One other form of protection is dividend swaps, because they've been enormously mispriced to my mind. They are pricing in incredibly low growth in dividends, so they offer a cheap source of inflation protection. They're tricky for the average person on the street to get hold of, but you can trade them on the futures exchange, or through IG Index.

Is the equity rally overdone? I was exceedingly bullish at the end of last year and through the beginning of this year. But the scale of the rally has strip-mined a lot of the value out of these markets. They're not cheap, but not exceedingly expensive – they're in the boring fair-value range. So I don't think there are many opportunities right now.

Patience is the best strategy, which is itself quite tricky because people always want to do something. This is where private investors have an advantage over the professionals – they don't have a benchmark to constrain where and how they can invest. So they can sit and do nothing, they can hold cash, or be fully invested. It's entirely up to them.

What other qualities do successful investors need?

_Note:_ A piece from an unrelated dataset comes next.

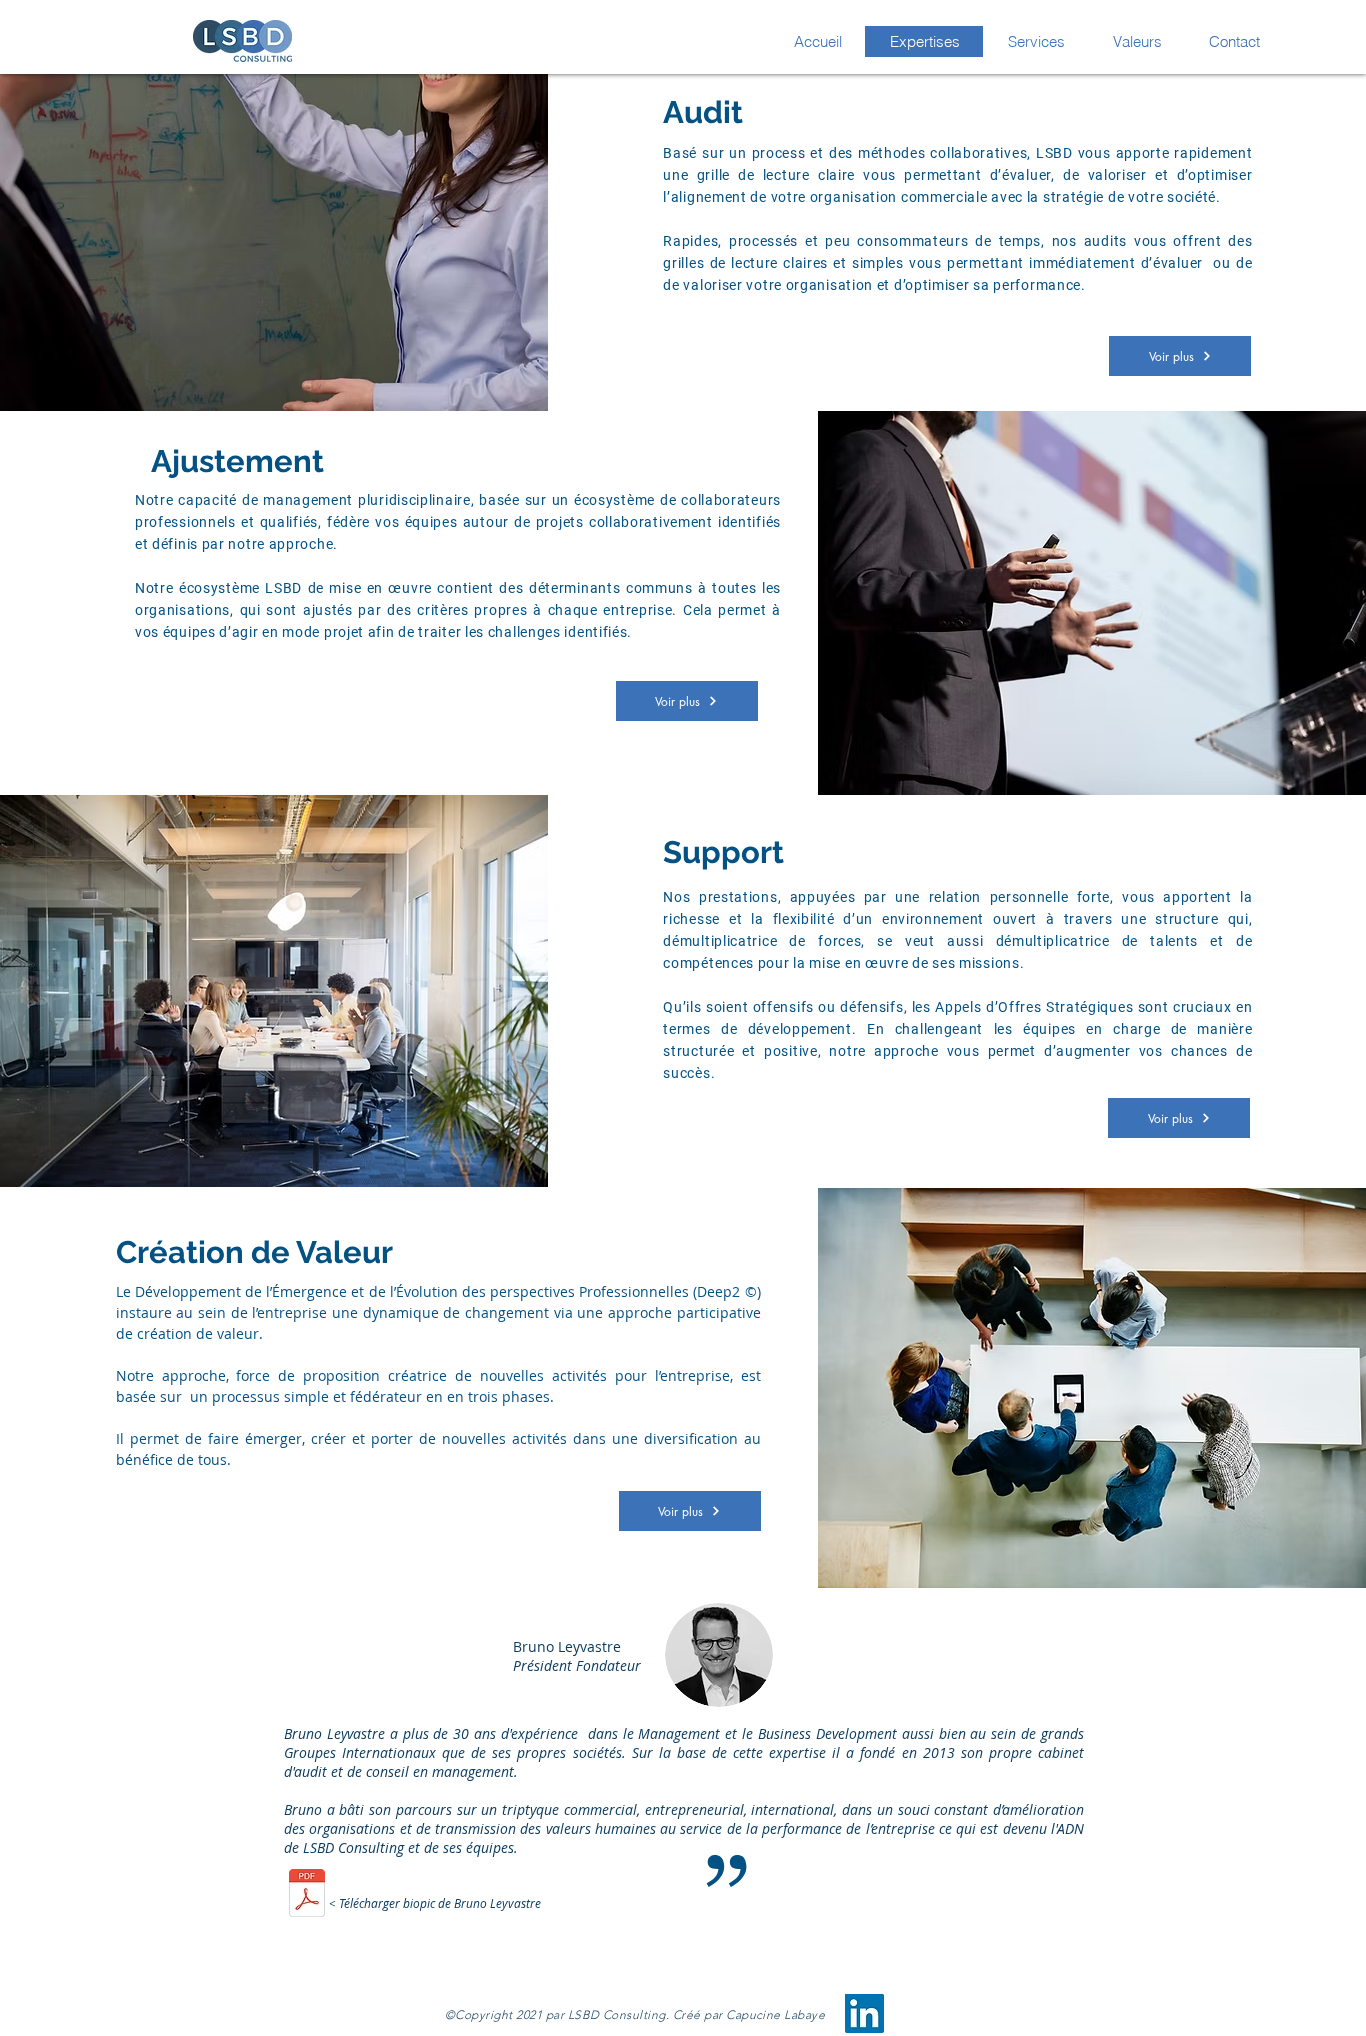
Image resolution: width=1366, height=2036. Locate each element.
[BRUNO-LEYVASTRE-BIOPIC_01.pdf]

A healthy degree of scepticism and the ability to take an independent view. When you look at the best fund managers – and there are some exceedingly good ones – they don't rely on stockbroker research or recommendations from investment bank analysts. They do their own research – people like my new boss, Jeremy Grantham, or Seth Klarman, probably one of the all-time legendary fund managers. In Britain, you have guys like Neil Woodford. All these people are seriously independent-minded thinkers.

You're a value investor – how do you go about finding a 'value' stock?

There are three things you need to look at. One is the valuation. Is this stock cheap? If so, it's a potential investment. If not, forget about it there and then. The second is what its balance sheet looks like. That answers the question, 'is this stock cheap for a reason?', ie, is it a value trap? In the good times, nobody cares about the balance sheet. But it's incredibly important because you can't really analyse earnings without understanding the balance sheet behind those earnings. Yet very little effort goes into checking them. The third question I ask is what the management is doing with the capital I give them. What are they going to do with my cash? Spend it on pet projects, or on something worthwhile? Those three things really provide investors with everything they should be looking at.

Nothing else investors need to know?

No. Wall Street would have you believe that you need to know everything about everything before you make an investment. But in fact, to make an investment, what I need to know is relatively limited. I simply don't need to know everything about everything. There's a classic belief that it's necessarily better to have more information.

The problem is that this ignores the fact that the human brain is a limited processing device. We are not a crazed supercomputer that can handle bytes and bytes of information simultaneously. What happens is that too much information confuses us. We can't concentrate on it. So what we actually find is that the more information you give investors, the worse their decisions tend to be.


Underachiever who predicted the crash

An "ageing rock fan", James Montier grew up in Sussex, where he wasn't a promising student. "I was probably too busy listening to Guns N Roses and mucking around", he says. One school report read: "Sets himself low standards, fails to achieve them." Yet he went on to excel in economics, doing a Masters degree in the subject before joining Dresdner Kleinwort in 1992.

Montier specialises in behavioural finance, which looks at how our psychology affects our investing; and value investing, which is the topic of his latest book, Value Investing: Tools and Techniques for Intelligent Investment.

At Société Générale, with colleague Albert Edwards, he predicted the crash, but also told investors to start buying value stocks, not long before the market bottomed in March. He left Société Générale earlier this year to join US asset manager GMO.